Finding Data
Text analysis requires a digital text file. Your text can be anything: a novel, journal article, tweets, etc. Here are some things to keep in mind:
Data Format
Be Flexible
Text analysis tools are all designed differently. You might need to experiment with a few, especially if you're interested in comparing across multiple authors/texts. Understand whether and how a tool can make that distinction.
Say I want to find out how many people tweeted negative statements about "climate change" in 2020. I decide to save 100 tweets in one Excel file, where every row records a different person's tweet. I decide to use Voyant and upload the file. I discover a problem: Voyant assumes one file = one author. If I want Voyant to identify and compare across different authors, I need to save every tweet (i.e. every row) in a separate Excel file and upload them all. Or, I could use a different tool, like Orange, which can distinguish multiple authors in one digital file.
Clean your Data
"Cleaning" means prepping the dataset -- removing extraneous rows and columns or information; deleting problematic icons and symbols; reformatting dates and times; adding column headings.
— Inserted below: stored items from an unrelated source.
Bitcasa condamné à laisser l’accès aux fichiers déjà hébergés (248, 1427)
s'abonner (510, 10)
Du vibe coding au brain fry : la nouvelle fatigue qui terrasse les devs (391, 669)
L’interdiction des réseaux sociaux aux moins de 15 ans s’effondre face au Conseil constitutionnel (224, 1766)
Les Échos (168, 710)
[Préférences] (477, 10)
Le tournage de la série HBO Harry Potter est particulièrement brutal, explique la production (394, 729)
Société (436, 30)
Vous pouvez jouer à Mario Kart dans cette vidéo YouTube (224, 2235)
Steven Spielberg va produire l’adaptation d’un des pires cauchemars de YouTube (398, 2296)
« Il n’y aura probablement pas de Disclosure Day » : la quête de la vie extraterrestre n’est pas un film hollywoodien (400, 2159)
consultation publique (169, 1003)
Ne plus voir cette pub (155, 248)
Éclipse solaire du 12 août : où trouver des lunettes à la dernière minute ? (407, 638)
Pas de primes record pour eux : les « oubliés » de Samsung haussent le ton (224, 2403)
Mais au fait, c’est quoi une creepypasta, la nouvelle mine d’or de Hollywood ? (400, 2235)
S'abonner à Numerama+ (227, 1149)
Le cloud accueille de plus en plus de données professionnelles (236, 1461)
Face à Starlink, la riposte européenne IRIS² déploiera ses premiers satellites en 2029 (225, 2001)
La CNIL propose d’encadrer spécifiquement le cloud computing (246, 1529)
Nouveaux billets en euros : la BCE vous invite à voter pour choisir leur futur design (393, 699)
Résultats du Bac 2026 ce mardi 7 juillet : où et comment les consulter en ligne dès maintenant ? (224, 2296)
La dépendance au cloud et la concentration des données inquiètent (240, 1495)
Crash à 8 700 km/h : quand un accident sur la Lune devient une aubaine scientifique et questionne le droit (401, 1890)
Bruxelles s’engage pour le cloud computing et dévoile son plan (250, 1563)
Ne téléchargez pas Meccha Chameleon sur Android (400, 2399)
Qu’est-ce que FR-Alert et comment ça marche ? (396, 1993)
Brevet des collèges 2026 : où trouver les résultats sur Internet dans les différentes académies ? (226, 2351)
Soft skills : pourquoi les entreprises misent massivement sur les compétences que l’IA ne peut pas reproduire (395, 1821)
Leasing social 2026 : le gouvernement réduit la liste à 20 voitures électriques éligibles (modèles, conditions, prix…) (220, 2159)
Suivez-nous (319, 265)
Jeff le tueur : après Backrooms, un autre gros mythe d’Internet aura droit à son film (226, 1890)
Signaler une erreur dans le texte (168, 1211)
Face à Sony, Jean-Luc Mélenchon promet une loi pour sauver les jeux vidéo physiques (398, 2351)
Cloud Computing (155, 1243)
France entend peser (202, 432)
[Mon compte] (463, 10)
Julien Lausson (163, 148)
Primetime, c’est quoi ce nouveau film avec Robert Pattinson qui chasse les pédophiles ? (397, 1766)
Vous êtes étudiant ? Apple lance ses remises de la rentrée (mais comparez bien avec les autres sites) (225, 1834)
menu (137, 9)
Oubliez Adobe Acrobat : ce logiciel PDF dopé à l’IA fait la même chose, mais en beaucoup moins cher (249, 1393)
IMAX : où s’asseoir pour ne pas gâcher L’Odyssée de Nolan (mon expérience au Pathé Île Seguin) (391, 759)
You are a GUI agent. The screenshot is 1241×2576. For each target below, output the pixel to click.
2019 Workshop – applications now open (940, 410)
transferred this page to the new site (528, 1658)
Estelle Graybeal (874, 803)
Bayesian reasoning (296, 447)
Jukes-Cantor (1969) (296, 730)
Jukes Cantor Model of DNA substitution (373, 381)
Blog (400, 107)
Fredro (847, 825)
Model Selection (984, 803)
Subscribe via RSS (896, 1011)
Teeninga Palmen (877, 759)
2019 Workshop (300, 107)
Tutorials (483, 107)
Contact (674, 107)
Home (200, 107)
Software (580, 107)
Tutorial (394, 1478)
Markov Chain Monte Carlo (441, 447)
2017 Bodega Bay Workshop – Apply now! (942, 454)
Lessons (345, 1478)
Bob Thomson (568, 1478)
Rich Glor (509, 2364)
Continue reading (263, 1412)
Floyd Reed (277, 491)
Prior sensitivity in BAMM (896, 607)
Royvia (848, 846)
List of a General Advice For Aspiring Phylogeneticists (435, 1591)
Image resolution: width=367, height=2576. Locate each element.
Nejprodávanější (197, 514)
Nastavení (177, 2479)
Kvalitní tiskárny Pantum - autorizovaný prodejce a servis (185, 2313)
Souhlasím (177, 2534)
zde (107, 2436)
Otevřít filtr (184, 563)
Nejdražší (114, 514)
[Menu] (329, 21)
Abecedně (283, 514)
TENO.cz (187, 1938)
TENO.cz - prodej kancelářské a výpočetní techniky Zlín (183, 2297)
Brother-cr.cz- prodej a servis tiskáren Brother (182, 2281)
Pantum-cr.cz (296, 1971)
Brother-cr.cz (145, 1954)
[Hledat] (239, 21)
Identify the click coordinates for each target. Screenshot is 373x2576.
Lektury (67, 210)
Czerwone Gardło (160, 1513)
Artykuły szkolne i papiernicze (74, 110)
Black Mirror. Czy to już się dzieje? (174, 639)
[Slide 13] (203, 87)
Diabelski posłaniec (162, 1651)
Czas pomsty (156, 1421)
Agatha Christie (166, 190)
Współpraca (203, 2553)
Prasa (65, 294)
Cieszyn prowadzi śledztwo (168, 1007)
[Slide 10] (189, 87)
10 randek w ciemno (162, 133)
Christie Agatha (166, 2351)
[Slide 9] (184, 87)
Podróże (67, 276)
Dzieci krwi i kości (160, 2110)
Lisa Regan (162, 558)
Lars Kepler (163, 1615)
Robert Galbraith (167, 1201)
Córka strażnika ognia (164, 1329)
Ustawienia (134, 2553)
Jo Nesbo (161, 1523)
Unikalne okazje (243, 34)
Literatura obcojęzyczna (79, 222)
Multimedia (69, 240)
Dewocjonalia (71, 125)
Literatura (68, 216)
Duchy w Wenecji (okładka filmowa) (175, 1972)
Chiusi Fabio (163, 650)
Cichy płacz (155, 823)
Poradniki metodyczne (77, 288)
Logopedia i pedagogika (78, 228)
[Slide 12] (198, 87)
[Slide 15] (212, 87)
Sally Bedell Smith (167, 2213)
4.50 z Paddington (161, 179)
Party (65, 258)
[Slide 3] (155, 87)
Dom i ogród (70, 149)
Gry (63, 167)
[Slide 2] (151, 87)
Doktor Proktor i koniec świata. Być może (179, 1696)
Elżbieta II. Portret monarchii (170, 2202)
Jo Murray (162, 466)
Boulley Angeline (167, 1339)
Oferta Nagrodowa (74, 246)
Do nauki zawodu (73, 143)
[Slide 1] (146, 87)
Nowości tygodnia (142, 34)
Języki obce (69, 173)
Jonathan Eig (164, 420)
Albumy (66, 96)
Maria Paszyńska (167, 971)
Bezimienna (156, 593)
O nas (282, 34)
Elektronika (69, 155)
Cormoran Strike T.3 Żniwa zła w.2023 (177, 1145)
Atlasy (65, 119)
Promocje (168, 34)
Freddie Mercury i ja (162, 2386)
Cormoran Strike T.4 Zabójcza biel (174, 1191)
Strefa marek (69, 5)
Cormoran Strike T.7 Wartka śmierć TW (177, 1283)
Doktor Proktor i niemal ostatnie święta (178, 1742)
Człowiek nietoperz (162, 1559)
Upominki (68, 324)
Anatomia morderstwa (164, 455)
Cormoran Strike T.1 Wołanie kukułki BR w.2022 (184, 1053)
Not sure where to start? Try uploading your dataset to whatever text analysis tool you chose. Your tool might "analyze" text you're not interested in (e.g. page numbers, words like "chapter", etc.).
The library can also help! Try an Excel workshop. There are also several librarians who can help you: Ford Fishman, Margarita Corral, and Natalie Susmann.
And remember -- text analysis is an iterative process. You will likely clean your data, upload it, and then discover more cleaning is needed. This happens to everyone!